CASE DIGEST: Vargas vs. FM Yaptico


ANGEL VARGAS vs F. M. YAPTICO & CO. (Ltd.)
G.R. No. 14101, September 24, 1919

Facts:

Plaintiff Angel Vargas, a farmer, was issued patents by the United States Patent Office for his so-called invention of an improved adjustable plow with the use his own native plow. A certified copy of the patent was filed in the Division of Patents, Copyrights, and Trademarks of the Executive Bureau, Government of the Philippine Islands.

Defendant F. M. Yaptico & Co. (Ltd.), a firm engaged in the foundry business in Iloilo City, was a manufacturer of plow parts. It produced points, shares, shoes, and heel pieces in a considerable amount adapted to replace worn-out parts of the Vargas plow.

Vargas filed a case in the Court of First Instance of Iloilo to enjoin the alleged infringement of his U.S. Patent by the defendant F. M Yaptico & Co. (Ltd.), and to recover the damages suffered by reason of this infringement, to which the court issued the preliminary injunction prayed for.
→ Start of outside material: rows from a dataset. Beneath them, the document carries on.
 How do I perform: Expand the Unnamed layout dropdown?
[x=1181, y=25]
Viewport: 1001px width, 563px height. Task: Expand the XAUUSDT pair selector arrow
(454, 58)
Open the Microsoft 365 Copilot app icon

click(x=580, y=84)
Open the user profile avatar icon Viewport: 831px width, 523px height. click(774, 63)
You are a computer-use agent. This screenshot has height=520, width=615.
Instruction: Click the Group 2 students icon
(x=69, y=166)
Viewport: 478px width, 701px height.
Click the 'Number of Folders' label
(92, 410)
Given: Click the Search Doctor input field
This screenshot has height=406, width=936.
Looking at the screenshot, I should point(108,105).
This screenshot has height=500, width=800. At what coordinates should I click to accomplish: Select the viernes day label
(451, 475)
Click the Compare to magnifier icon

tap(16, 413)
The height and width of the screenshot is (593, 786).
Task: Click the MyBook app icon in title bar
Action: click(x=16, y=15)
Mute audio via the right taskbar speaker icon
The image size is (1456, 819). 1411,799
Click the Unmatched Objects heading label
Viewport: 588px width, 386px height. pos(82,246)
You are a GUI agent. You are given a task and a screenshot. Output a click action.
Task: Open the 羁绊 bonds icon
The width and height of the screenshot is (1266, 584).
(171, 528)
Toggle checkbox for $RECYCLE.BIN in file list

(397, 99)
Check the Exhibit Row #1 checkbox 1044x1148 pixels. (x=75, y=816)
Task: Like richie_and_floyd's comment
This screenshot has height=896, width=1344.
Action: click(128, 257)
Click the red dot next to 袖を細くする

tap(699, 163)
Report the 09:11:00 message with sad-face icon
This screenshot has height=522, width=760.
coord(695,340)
The defendant denied the allegations and defended that the patent lacked novelty or invention, that there was no priority of ideas or device in the principle and construction of the plow, and that the plow, whose manufacture it was sought to have enjoined by the plaintiff, had already been in public use for more than two years before the application of the plaintiff for his patent.

The trial judge rendered judgment in favor of the defendant, declaring null and without effect the patent in question and dismissing the suit with costs against the plaintiff. Hence, the plaintiff appealed said judgment.

Issues:

1. Whether the patented invention is void for lack of novelty and invention?

2. Whether the patent is invalid considering that the plow had already been in public use for over two years prior to the application for a patent.

Ruling:

1. Yes, the patent if void. The Supreme Court affirmed the trial court’s conclusion that the plow of the plaintiff is not different from the native plow, except in the material, in the form, in the weight and the grade of the result, the said differences giving it neither a new function nor a new result distinct from the function and the result obtained from the native plow. Also, its production does not presuppose the exercise of the inventive faculty but merely of mechanical skill, which does not give a right to a patent of an invention under the provisions of the Patent Law.

2. Yes, the patent is void. Under the provisions of the statute, an inventor's creation must not have been in public use or on sale in the United States (and the Philippine Islands) for more than two years prior to his application.

Further, it was proved that the invention was used in public at Iloilo by others than Vargas, the inventor, more than two years before the application for the patent thus, the patent is invalid.